Aim of the task: Condense the paragraph of the Elwha River hatchery commentary that begins "Will Stelle, the regional administrator" into a bulleted list that retains its main facts.

Will Stelle, the regional administrator for NOAA weighed in on the Elwha situation with an editorial of his own yesterday in the Seattle Times, in which he defends hatchery programs on the Elwha as a necessary part of the recovery. While Stelle states that there will be not be "hatcheries forever" he neglects to mention that there will be an ongoing release of non-native Chambers Creek steelhead during the recovery and the fishing moratorium. That simply cannot be defended biologically. While hatcheries will apparently be phased out as the population recovers, the reality is the recovery plan is entirely lacking in specific quantifiable recovery goals to guide when/how hatchery operations will be decommissioned. The editorial does not add any new detail stating ambiguously,"If the productivity of a restored Elwha is as strong as we expect, there likely will be little need for continued hatchery programs following restoration." This ignores the basic reality that until the hatchery is no longer releasing 4 million fish annually wild populations in the Elwha will be nowhere near their productive potential and in the rush to harvest the abundant hatchery fish we will be repeating the mistakes of the past, depressing the productivity of the habitat we fought so hard to restore.
From the Seattle Times:
Restoration of the Elwha's wild runs will need a careful jump-start
The removal of the two Elwha River dams begins this weekend. Guest columnist Will Stelle argues that restoring the river's salmon runs will take active intervention by releasing fish to jump-start the rebuilding. Hatcheries will be a tool of the process, if only temporarily.
REMOVAL of the two dormant Elwha River dams on the Olympic Peninsula will unleash a powerful, free-flowing river and once again open the entire watershed to the salmon runs that have been knocking at the base of the dams for a century now. Over the next decade, the transformation of the Elwha River we will witness is difficult to overstate.
That we are at this point, where the first blocks of concrete are to be removed this weekend, is a tribute to the vision and tenacity of the local community, the Lower Elwha Klallam Tribe, U.S. Rep. Norm Dicks and the other federal and state leaders who have made this their mission.

Collection entries:
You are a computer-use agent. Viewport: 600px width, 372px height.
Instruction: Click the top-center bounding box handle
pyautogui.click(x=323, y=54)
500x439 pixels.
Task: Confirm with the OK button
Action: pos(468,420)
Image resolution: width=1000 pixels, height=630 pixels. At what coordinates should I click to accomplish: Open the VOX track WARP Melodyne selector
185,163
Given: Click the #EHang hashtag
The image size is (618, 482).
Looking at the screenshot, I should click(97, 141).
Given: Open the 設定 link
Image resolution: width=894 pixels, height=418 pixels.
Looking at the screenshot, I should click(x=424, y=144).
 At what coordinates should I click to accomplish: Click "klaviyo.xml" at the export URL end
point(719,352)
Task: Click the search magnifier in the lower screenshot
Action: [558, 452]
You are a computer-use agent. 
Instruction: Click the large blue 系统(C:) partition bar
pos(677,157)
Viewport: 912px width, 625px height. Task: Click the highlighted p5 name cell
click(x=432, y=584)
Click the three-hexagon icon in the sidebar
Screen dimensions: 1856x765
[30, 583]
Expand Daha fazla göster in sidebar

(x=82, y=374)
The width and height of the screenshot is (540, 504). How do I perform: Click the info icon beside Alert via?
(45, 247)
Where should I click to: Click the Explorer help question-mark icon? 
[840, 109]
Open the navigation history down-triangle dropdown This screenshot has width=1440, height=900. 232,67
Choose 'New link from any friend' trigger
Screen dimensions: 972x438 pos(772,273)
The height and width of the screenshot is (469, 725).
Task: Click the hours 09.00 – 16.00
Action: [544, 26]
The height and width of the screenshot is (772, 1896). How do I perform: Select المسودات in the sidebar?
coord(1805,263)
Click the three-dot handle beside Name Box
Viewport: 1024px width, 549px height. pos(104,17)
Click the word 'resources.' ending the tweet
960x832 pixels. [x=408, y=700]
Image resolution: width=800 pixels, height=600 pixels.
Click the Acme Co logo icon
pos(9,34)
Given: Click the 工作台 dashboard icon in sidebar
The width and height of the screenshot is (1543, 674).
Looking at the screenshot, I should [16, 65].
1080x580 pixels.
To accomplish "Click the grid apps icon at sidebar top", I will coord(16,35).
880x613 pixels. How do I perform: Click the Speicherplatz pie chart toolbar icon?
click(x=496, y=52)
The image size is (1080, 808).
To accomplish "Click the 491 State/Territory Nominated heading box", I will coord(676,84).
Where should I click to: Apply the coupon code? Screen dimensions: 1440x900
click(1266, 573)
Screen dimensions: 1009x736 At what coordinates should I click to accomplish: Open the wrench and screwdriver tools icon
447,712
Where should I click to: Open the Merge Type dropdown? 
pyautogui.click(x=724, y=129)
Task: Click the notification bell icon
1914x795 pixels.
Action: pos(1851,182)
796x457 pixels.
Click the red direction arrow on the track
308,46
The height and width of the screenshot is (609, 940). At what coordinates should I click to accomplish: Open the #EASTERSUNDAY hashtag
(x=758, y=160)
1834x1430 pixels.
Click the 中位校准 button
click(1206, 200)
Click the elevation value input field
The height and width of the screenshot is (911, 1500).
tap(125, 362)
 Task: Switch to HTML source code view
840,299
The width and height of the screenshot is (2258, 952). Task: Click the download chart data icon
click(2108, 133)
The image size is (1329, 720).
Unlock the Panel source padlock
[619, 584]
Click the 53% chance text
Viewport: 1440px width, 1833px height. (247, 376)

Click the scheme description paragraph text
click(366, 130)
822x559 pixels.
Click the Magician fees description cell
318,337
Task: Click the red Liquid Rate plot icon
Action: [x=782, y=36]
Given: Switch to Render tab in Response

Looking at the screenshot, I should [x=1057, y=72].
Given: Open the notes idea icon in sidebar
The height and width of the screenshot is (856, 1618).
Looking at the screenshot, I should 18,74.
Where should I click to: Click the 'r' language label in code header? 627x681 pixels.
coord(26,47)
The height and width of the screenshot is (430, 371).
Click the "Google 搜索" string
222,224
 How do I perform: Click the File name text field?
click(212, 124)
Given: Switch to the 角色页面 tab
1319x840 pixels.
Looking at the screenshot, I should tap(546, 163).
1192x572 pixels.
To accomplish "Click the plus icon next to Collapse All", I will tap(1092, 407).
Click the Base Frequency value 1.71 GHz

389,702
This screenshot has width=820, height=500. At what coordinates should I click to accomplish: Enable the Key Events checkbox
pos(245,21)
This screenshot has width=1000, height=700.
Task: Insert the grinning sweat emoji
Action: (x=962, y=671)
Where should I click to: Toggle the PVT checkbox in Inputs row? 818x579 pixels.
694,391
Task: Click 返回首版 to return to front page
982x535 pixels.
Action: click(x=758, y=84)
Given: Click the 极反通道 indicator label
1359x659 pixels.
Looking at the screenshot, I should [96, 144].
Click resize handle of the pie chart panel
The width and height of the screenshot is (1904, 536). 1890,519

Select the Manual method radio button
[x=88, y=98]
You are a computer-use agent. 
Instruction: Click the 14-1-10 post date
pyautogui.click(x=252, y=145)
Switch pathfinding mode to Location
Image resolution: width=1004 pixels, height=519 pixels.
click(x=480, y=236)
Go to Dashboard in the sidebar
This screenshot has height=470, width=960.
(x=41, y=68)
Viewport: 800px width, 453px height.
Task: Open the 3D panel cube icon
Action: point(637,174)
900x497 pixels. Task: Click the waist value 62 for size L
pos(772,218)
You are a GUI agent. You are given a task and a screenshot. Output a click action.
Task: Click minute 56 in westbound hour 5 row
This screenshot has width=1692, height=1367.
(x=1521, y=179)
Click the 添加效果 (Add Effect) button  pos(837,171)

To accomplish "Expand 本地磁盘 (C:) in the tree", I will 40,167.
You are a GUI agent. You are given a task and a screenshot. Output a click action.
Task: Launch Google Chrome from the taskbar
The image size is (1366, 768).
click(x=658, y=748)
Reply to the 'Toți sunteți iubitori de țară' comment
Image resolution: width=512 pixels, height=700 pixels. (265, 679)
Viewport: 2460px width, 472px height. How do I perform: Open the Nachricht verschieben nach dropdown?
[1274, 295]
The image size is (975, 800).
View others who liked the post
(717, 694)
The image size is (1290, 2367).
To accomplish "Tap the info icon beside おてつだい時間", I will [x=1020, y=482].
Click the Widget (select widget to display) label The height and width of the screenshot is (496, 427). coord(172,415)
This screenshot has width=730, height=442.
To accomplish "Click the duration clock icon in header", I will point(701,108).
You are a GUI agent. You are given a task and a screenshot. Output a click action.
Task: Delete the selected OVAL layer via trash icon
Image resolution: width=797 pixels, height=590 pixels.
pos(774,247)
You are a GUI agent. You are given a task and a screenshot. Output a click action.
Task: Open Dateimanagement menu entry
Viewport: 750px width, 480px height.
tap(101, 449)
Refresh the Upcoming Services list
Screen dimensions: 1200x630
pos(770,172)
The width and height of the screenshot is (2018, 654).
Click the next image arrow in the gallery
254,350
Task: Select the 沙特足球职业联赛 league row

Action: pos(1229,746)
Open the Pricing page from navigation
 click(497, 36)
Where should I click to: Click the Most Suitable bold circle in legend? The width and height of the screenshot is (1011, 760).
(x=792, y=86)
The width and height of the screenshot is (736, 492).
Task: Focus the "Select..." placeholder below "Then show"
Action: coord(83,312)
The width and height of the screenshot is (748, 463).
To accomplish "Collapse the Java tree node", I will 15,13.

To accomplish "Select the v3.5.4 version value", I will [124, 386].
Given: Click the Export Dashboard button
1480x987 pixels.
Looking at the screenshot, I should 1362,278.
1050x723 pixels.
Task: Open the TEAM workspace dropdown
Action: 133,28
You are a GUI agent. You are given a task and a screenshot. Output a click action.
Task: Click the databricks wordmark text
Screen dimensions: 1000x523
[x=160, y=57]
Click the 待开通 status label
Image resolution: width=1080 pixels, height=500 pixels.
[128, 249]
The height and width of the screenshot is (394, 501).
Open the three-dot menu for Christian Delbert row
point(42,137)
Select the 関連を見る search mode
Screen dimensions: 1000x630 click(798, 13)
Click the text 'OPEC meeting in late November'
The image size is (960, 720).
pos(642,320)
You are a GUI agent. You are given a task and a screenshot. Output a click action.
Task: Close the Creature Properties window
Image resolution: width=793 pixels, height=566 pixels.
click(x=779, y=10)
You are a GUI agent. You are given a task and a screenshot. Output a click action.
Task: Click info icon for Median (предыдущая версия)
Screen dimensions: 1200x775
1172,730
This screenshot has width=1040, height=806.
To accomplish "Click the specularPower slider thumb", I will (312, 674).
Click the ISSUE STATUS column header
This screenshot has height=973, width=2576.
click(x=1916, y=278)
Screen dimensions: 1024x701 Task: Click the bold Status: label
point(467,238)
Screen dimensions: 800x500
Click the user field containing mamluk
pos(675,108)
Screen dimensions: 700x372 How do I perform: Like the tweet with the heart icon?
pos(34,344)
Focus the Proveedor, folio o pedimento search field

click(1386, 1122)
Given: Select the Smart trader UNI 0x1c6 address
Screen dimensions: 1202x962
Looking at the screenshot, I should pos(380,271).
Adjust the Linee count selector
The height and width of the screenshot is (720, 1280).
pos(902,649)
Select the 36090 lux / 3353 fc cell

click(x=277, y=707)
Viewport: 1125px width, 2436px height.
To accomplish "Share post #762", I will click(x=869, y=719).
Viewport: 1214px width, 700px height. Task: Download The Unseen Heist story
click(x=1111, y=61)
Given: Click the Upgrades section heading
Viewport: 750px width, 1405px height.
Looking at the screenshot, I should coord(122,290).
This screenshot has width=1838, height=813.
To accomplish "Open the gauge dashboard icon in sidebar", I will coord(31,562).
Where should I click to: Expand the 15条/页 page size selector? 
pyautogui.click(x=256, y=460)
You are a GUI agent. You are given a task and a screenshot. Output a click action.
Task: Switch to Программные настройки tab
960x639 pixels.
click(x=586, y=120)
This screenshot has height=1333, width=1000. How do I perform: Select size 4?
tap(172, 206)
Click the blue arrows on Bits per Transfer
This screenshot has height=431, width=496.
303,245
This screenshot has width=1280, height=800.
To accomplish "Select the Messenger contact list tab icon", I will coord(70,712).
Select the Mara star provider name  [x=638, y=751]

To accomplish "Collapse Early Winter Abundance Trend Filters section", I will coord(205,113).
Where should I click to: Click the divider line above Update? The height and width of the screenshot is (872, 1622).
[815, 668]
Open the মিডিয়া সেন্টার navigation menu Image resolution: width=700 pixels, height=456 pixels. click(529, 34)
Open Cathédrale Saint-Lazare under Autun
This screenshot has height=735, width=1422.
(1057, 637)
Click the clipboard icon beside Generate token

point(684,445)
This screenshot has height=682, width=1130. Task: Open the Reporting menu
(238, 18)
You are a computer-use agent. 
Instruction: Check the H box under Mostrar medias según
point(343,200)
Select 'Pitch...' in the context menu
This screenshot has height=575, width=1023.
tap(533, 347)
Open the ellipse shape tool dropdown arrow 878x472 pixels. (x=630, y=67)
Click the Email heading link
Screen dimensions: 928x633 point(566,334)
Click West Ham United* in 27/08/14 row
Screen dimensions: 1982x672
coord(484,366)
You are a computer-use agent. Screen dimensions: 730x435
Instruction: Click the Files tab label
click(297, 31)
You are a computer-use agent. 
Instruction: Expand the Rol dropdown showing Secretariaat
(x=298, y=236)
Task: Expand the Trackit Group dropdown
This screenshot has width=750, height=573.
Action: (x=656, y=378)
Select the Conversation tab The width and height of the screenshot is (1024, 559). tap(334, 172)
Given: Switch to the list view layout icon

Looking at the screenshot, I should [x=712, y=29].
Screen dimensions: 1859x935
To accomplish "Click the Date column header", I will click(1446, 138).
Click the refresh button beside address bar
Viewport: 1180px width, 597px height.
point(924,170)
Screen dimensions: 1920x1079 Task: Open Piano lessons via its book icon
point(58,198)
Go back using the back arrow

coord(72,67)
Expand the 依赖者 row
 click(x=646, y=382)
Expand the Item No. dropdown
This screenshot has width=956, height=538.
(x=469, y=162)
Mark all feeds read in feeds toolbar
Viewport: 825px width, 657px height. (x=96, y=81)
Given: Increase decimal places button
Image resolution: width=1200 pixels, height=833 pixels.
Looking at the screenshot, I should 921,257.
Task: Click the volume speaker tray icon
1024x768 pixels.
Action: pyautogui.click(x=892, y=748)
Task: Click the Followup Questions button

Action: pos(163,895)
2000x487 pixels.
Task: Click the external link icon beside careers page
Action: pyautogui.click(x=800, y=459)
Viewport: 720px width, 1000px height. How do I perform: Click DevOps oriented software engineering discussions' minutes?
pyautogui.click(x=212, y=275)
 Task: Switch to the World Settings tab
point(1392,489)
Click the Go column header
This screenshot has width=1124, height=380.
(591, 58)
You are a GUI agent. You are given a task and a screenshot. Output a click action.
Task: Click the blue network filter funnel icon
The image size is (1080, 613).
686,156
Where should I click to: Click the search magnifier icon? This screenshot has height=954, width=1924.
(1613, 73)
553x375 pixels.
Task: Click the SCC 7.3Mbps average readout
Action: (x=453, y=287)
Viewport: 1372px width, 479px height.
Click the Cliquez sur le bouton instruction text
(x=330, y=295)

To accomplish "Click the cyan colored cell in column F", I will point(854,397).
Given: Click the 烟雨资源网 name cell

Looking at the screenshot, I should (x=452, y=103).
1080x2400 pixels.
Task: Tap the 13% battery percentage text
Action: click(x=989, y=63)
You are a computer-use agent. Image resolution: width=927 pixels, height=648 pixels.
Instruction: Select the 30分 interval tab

Reply to the exercise:
- Will Stelle, the NOAA regional administrator, wrote an editorial in the Seattle Times defending Elwha hatchery programs as a necessary part of the recovery.
- Stelle states there will not be "hatcheries forever" but does not mention that non-native Chambers Creek steelhead will continue to be released during the recovery and the fishing moratorium. The author considers this biologically indefensible.
- The recovery plan has no specific, quantifiable goals for deciding when and how hatchery operations will be decommissioned.
- The editorial adds no new detail. It says only that a productive restored Elwha will likely need little continued hatchery programming.
- Until the hatchery stops releasing 4 million fish annually, wild Elwha populations will fall far short of their productive potential.
- Rushing to harvest the abundant hatchery fish would repeat past mistakes and depress the productivity of the restored habitat.